The judge may require the defense attorney or prosecutor to submit evidence in support of the motion.
Or to get the case off the docket, the judge may dismiss the case without prejudice in case the defendant suddenly reappears at a later date.
What Happens To The Restitution If The Defendant Dies?
If the defendant dies before the judgment of restitution can be entered, the case is dismissed, regardless of what point the case is at.
For example, if the jury returns a verdict, and the defendant is sentenced in open court, but the judgment is not filed, the case will likely not proceed.
As a result, a victim (or the state on behalf of the victim) cannot pursue recovery of the judgment from the defendant’s estate.
Instead, the victim would likely need to pursue claims against the defendant’s estate from the beginning for the losses suffered as a result of the defendant’s behavior, assuming the the applicable statute of limitations has not already passed and the local laws allow the victim to pursue the defendant’s estate for the damages.
If the judgment of restitution has already been entered, the victim should be able to pursue recovery of the judgment through the estate proceeding.
What Happens To The Case If The Defendant Dies While The Case Is On Appeal?

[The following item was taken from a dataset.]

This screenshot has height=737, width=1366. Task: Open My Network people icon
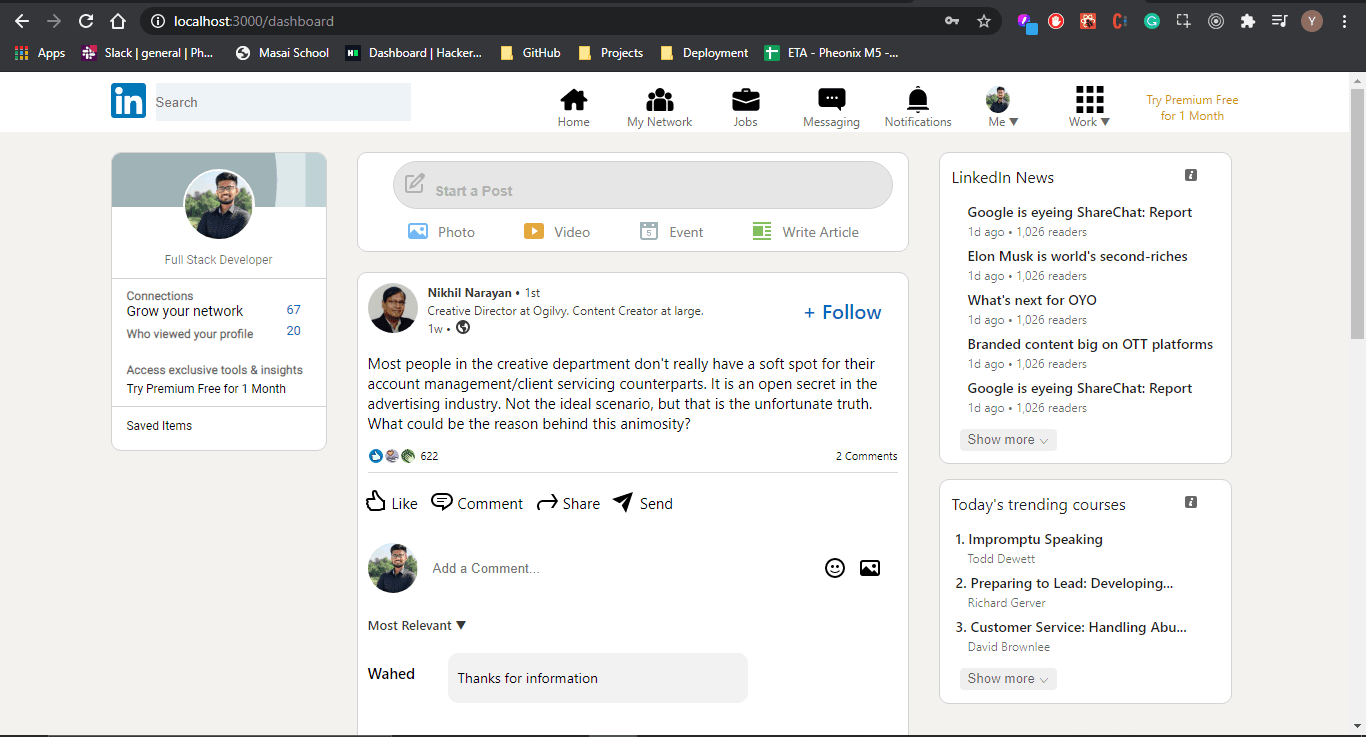(659, 100)
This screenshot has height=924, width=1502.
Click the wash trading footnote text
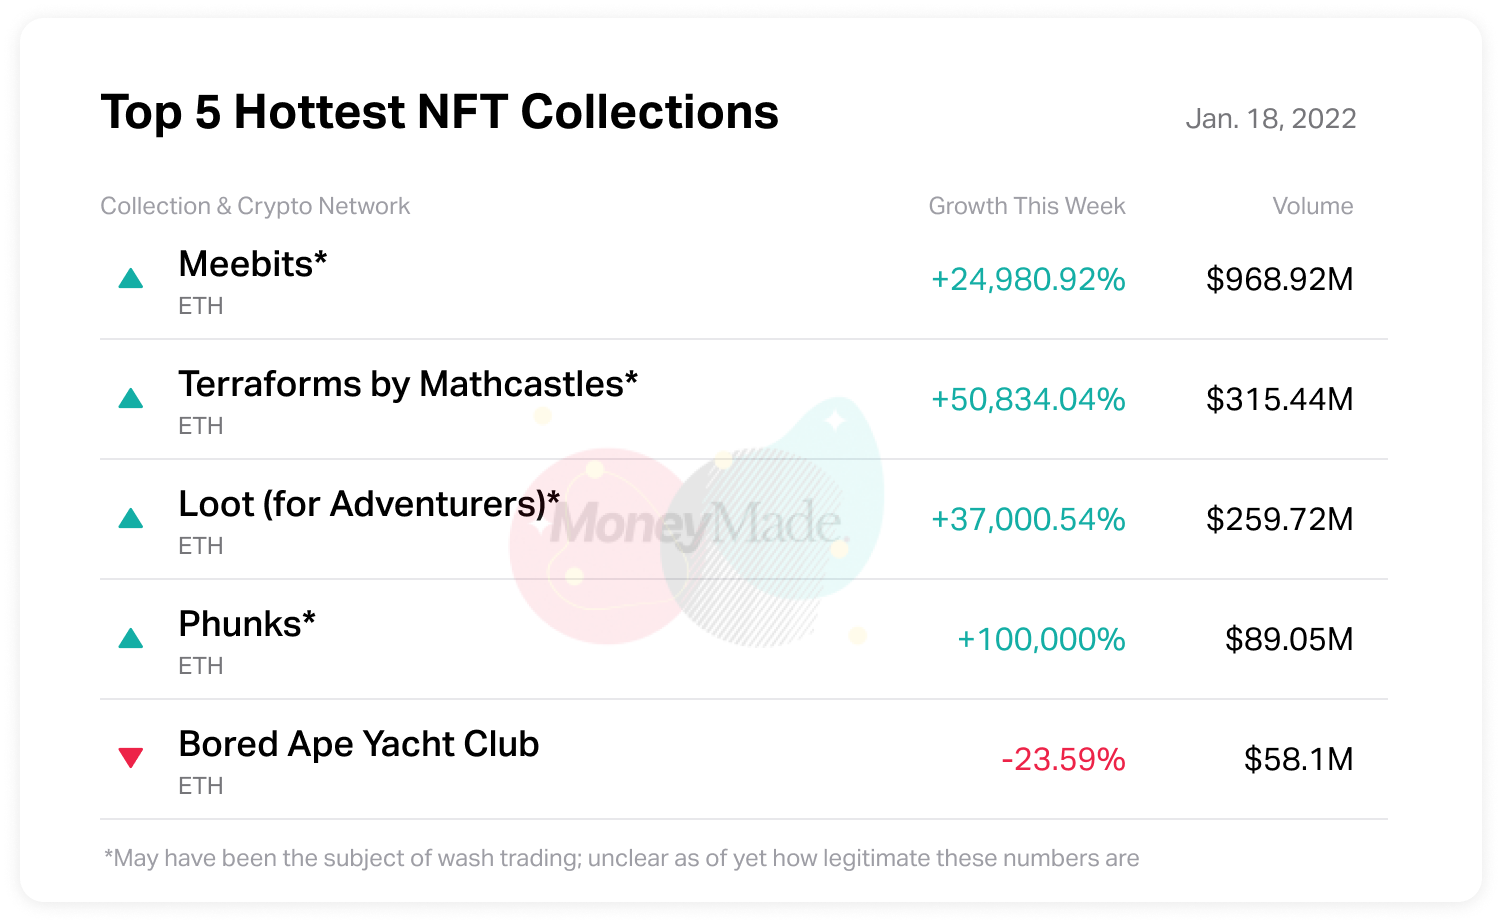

It is our understanding that the appeal would be dismissed if the defendant dies while the case in on appeal and the original final judgment would be left in place.
That being said, the underlying case that proceeded to full and final judgment may also be dismissed in some jurisdictions, though the law isn’t necessarily clear that this is necessary or even the correct outcome.
What Is Abatement Ab Initio and Will It Apply When The Defendant Dies?
Abatement ab initio is the legal term for vacating everything that happened in the case all the way back to the very beginning.
If a case is abated ab initio, the case (and the defendant) are treated as though none of it every happened.
The application of abatement ab initio is not consistent throughout the United States when a defendant dies.
It is most commonly seen used in situations where the defendant dies during an appeal.
In those cases, if abatement ab initio not only halts the appeal, but also vacates, removes, and deletes the underlying proceeding, as if the original conviction/decision had never happened.
In some jurisdictions, abatement ab initio is used when the defendant dies during the pendency of the original case, before a judgment of any kind can be entered.
In the last few years, it appears that courts are moving away from the use of this doctrine.
For the victim, having the case completely vacated after a judgment of restitution had already been entered would be a significant blow, as the victim would then be left with the responsibility of pursuing the defendant’s estate for the damages.
The judgment would be much easier to collect on from the estate than having to start the claim from scratch against the estate.